医者の意見では、私の数値が極めて高く、前立腺ガンと診断されました」(10月29日)。

これに対して兄からの返信は
「前立腺のやまいは男性にとって、ほとんど必ずもたらされるものです。 そして、胃のやまいと同様に、治療のもっともしやすいもので、完治も可能です。気持ちをしっかりとおもちください。
私のまわりには、前立腺がん手術の経験者がたくさんおいでです。
他の病の起らぬように、気をつけてください、気持ちによって体の調子は変わりますから、気持ちをしっかりとしてください。
橋本豪『ガンを自分で治した医師の「ガン治し」本気塾』ビタミン文庫、マキノ出版
参考になるかとおもいます。発送します」
励ましと勇気が出るメールだった。あとでもう一度触れるが、この本は文字通り人生を変えた一冊となった。

次男からのメールは
「父さんへ返信遅くなってごめんなさい。正直、ショックでなんて返していいのか、
こんなに近くにいるのにどんな顔をして会えばいいのかもわかりませんでした。
非常に進行の遅いタイプだと聞いたのでちょっと気が楽になりました。
うーん何書いていいのか、わからんですwwww
またビールをくすねにいきます!ではでは」
この次男からのメールは、だいぶ困惑している様子がうかがえる。

長男からのメール
「ご連絡ありがとうございます。

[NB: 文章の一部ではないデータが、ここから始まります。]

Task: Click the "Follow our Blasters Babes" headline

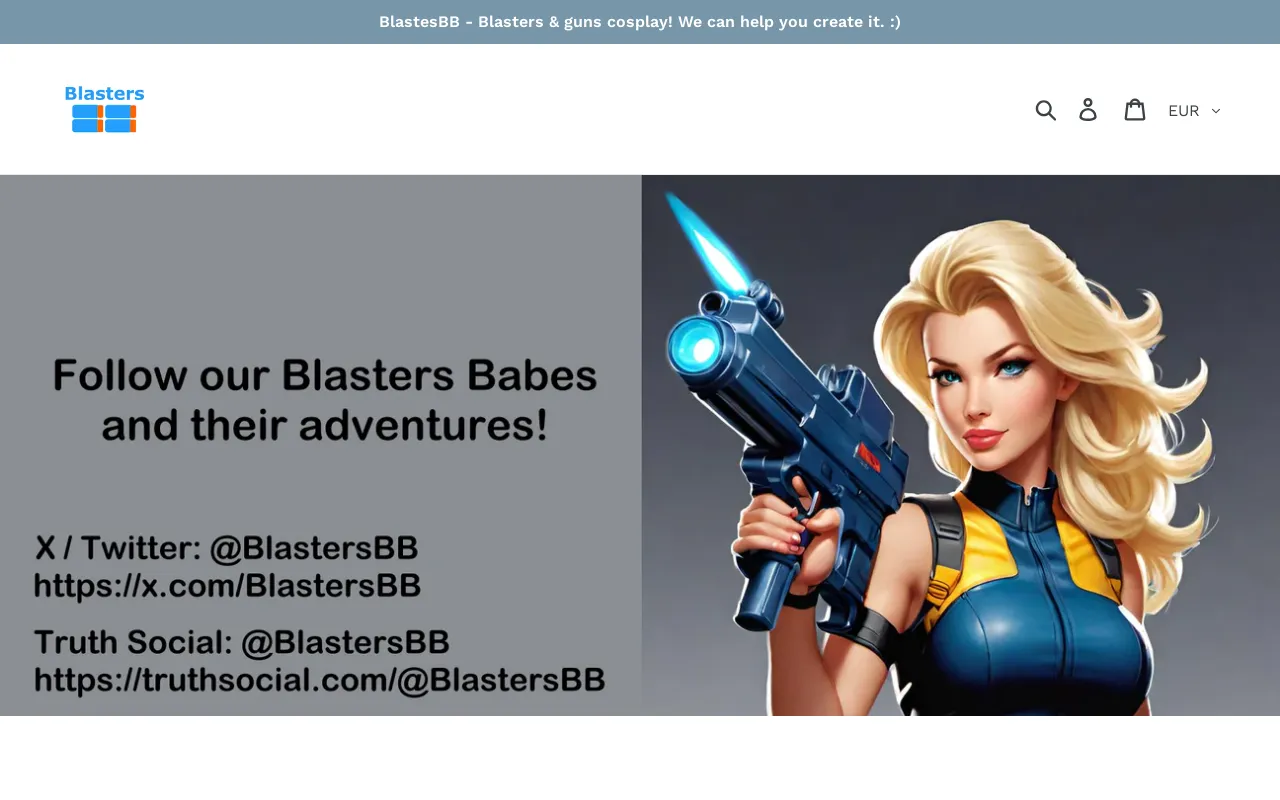Action: point(325,376)
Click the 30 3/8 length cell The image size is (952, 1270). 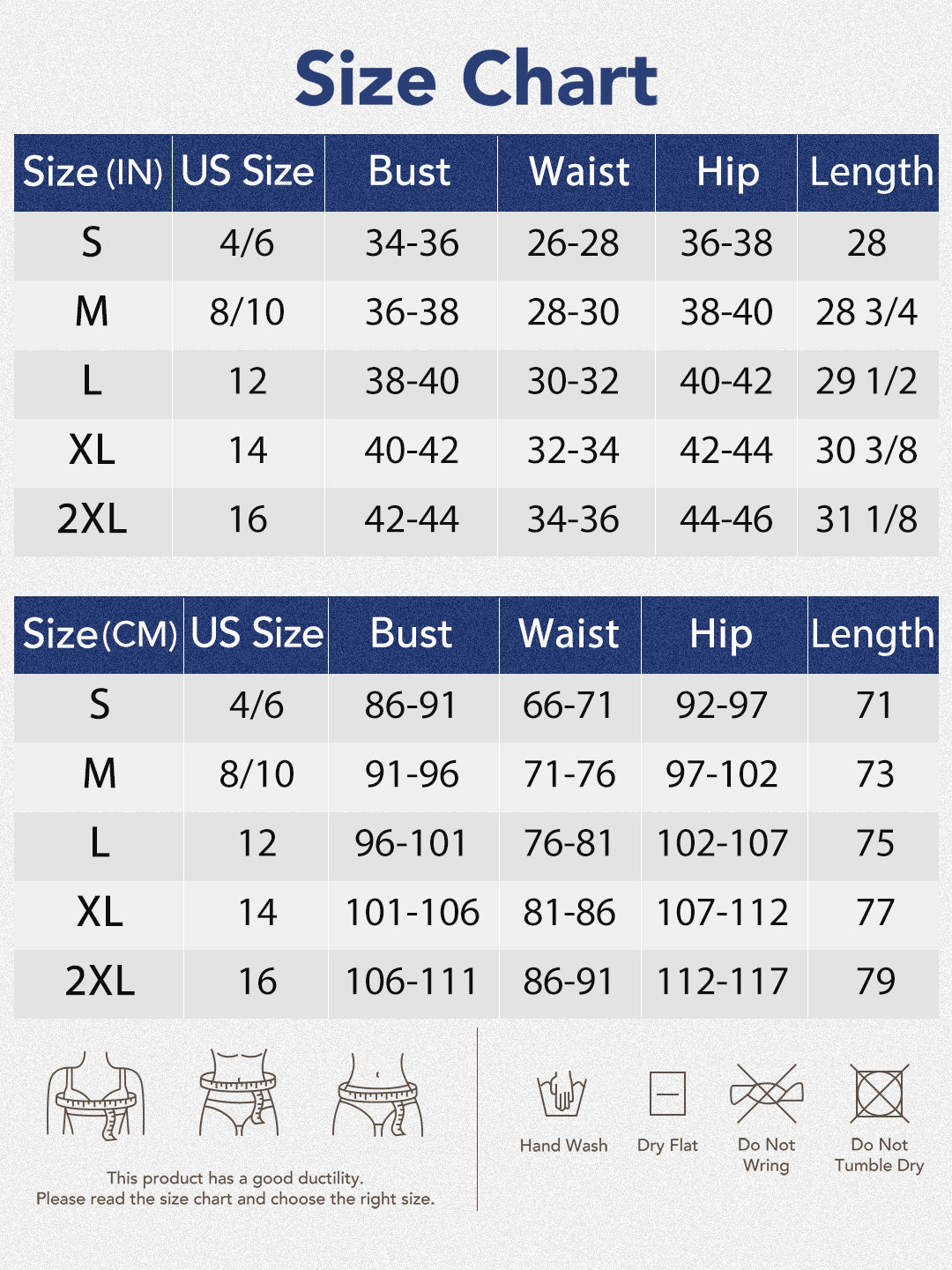pos(866,451)

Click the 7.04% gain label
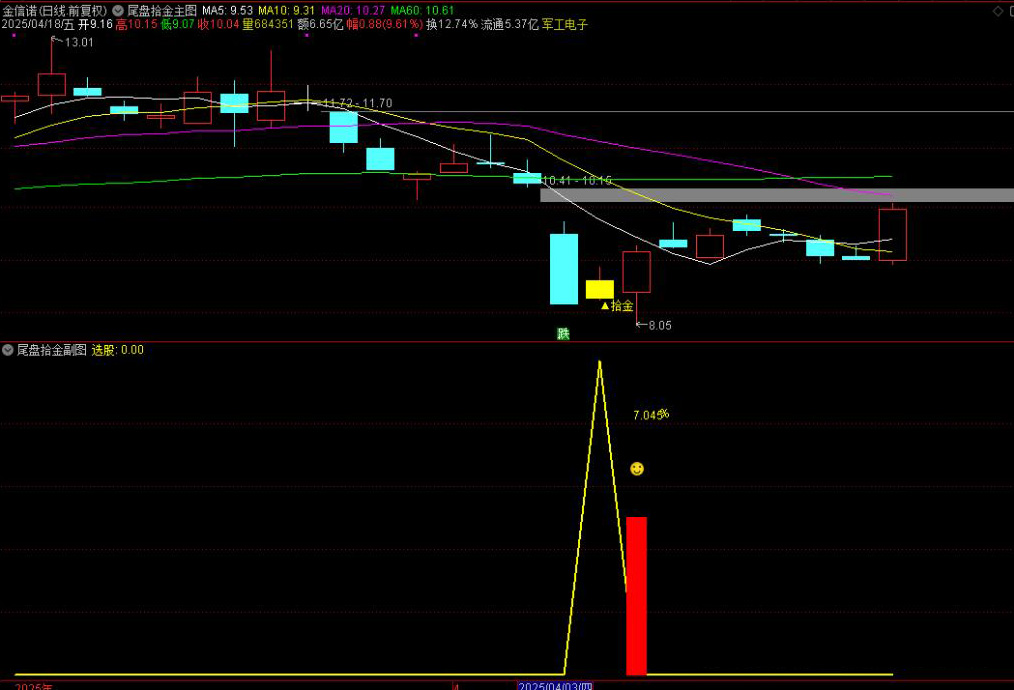(651, 415)
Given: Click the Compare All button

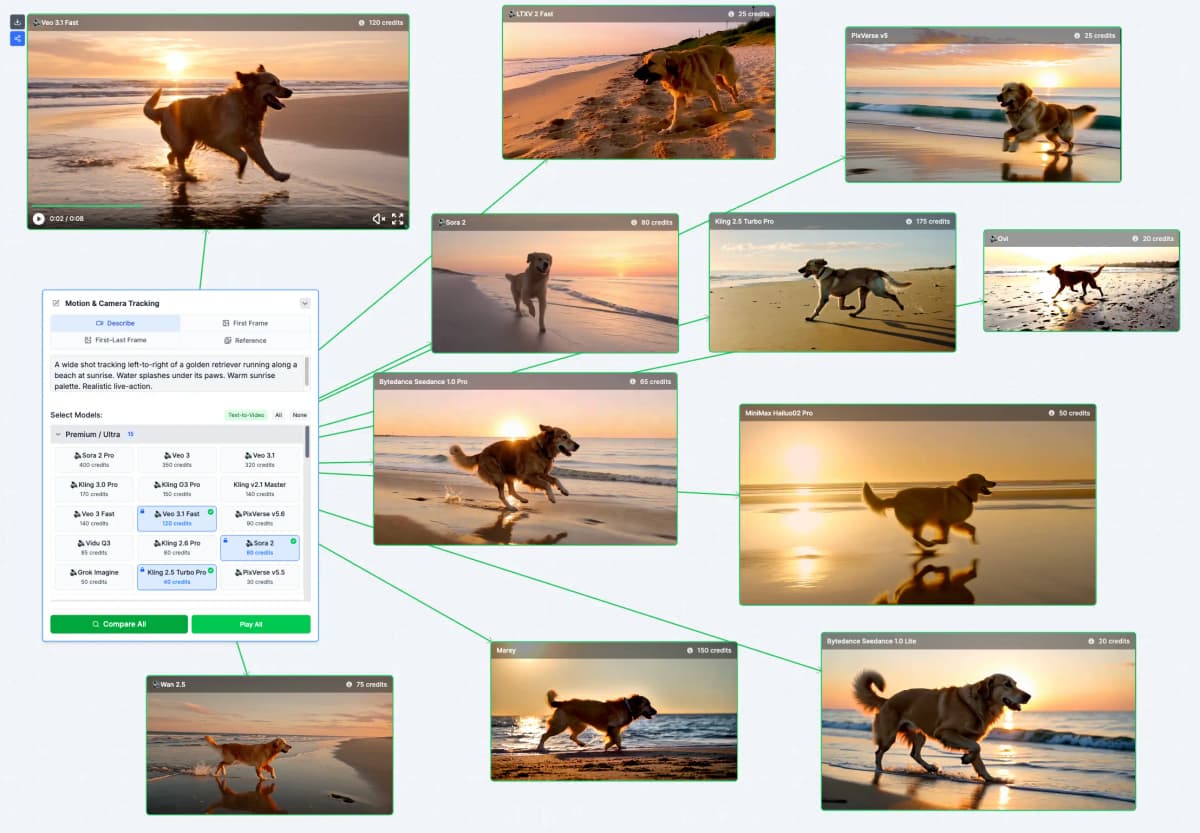Looking at the screenshot, I should pyautogui.click(x=118, y=623).
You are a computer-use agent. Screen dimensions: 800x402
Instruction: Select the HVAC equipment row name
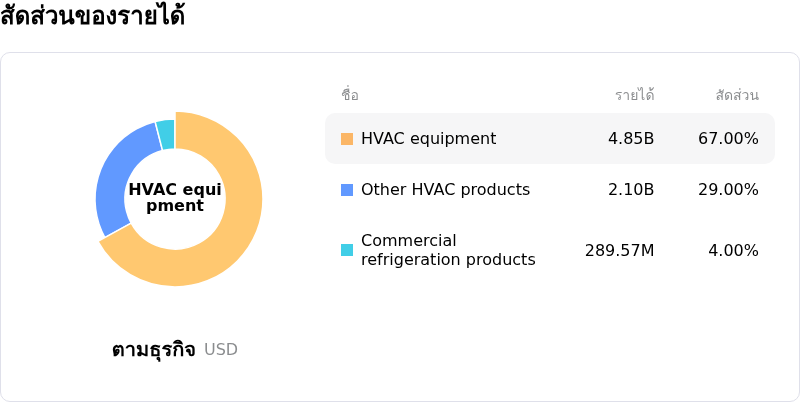[428, 139]
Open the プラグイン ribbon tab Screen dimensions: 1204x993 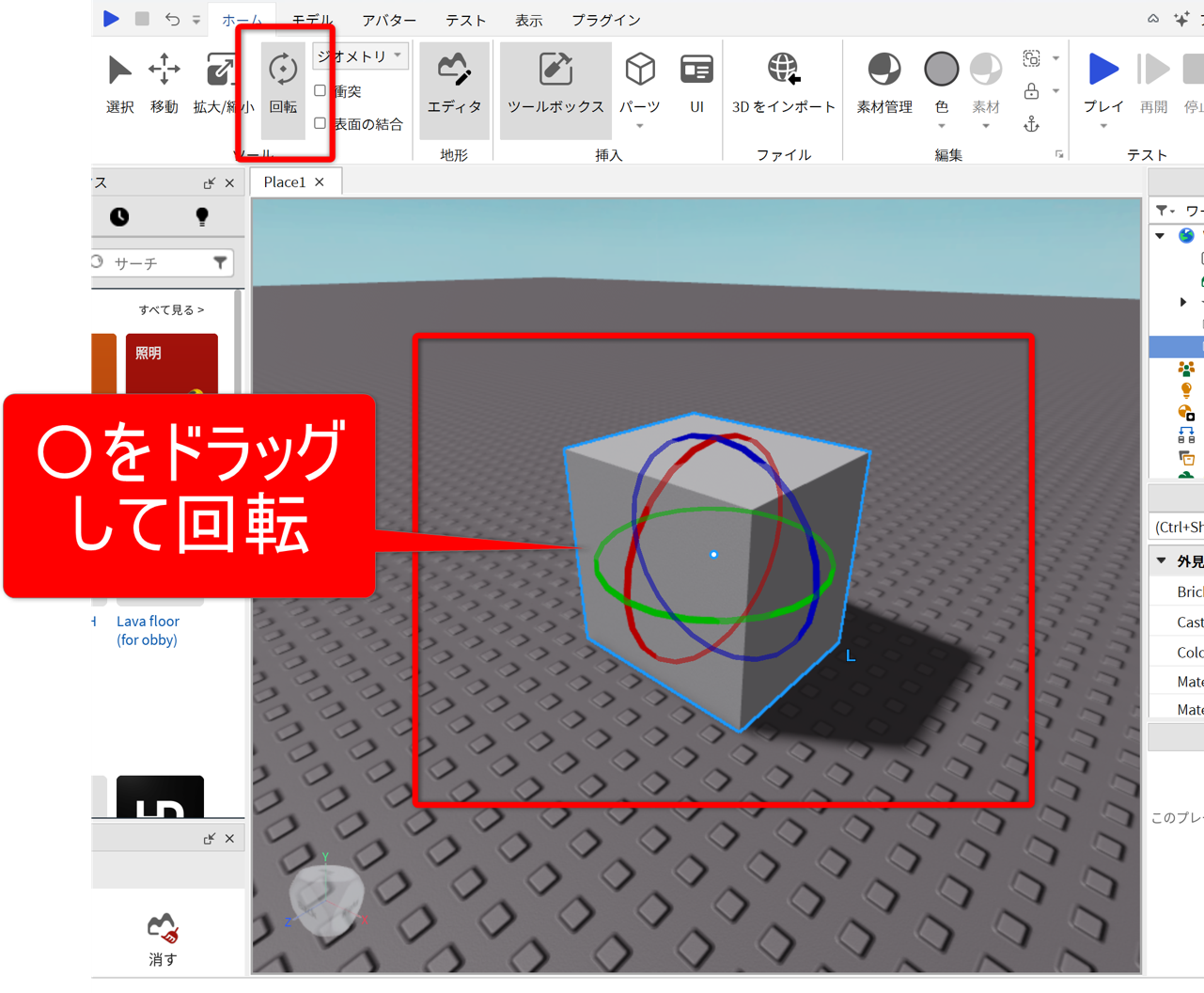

まずは、検査、お疲れさまでした。けっこう大変だったのではないでしょうか。前立腺がんは男性の罹患率が高い病気ですね。
ガンの中では、比較的完治率が高いと記憶しています。
私の知人でも2~3人いたと思います。とりあえず、結果を待って、その後のことを考えましょう」
冷静に対応してくれているようだ。

検査に話を戻す。
10月26日
検査入院。前立腺の細胞組織を、直接、採取針で採取してガン細胞の有無を確認する「生検」という検査で、私の場合は8本採取した。

11月9日
千葉駅にある井上記念病院でガンの転移を調べるCTと骨シンチグラフィーの検査をおこなう。
骨シンチグラフィーというのは、骨にできたガンを調べる検査である。特殊な放射線物質を注射して、三時間後にガンマカメラで撮影すると、ガンができた骨の部分が黒く映し出され、前立腺ガンの特徴である、骨への転移を発見できる。

この骨シンチグラフィーでは、大変苦しんだ。午前中に注射を打ち、「注射後水分を取って、撮影直前に排尿してください」との指示に従って水を飲んだが、思ったほど排尿ができない。撮影直前にもトイレに行ったが、思うように排尿ができない。
撮影が始まったら体はバンドが掛けられ、身動きができなくなった。とたんに膀胱に尿が溜まりだした。このごろは尿意があると我慢ができなくなるので注意深く対応したつもりであったがうまくいかなかった。医者が、あと30分です、あと20分です、あと10分ですと経過をいってくれる。この声を聞きながら、脂汗を流し時間の経過を祈るようにまった。終わってトイレに駆け込んだとき、よく我慢できたと思う。途中で我慢ができず、漏らしてしまうのではないかという恐怖に何回も襲われた。

(四)身体がどんどん蝕まれていく感じ
検査を受けている間に、身体のいろいろな個所に変調が見られるようになった。
10月中ごろ一日のトイレに行く回数が20回を越えてきた。就眠中のトイレの回数は5から6回、多いときで7回、自分でもいつ寝ているのかと不思議に思うほど頻繁であった。
このころは尿意をもよおすと切迫感があり、我慢ができなくなってきた。外出するときは、必ずトイレの場所を確認してからでないと不安で出かけられない。自動車も、途中のトイレが心配で、乗るのを控えるようになってしまった。

11月7日
右鎖骨、右足股関節が痛みだした。歩くのが不自由になり、家内の肩につかまって駐車場までの50メートルもやっとの思いで歩く状況になってしまった。
(425痛みの本質参照)
体重は55キログラムと、今まで維持してきた体重より4キログラムも減ってしまった。身体のあちらこちらが蝕まれ、どんどん悪くなっていくのを感じながら、不安との戦いの毎日であった。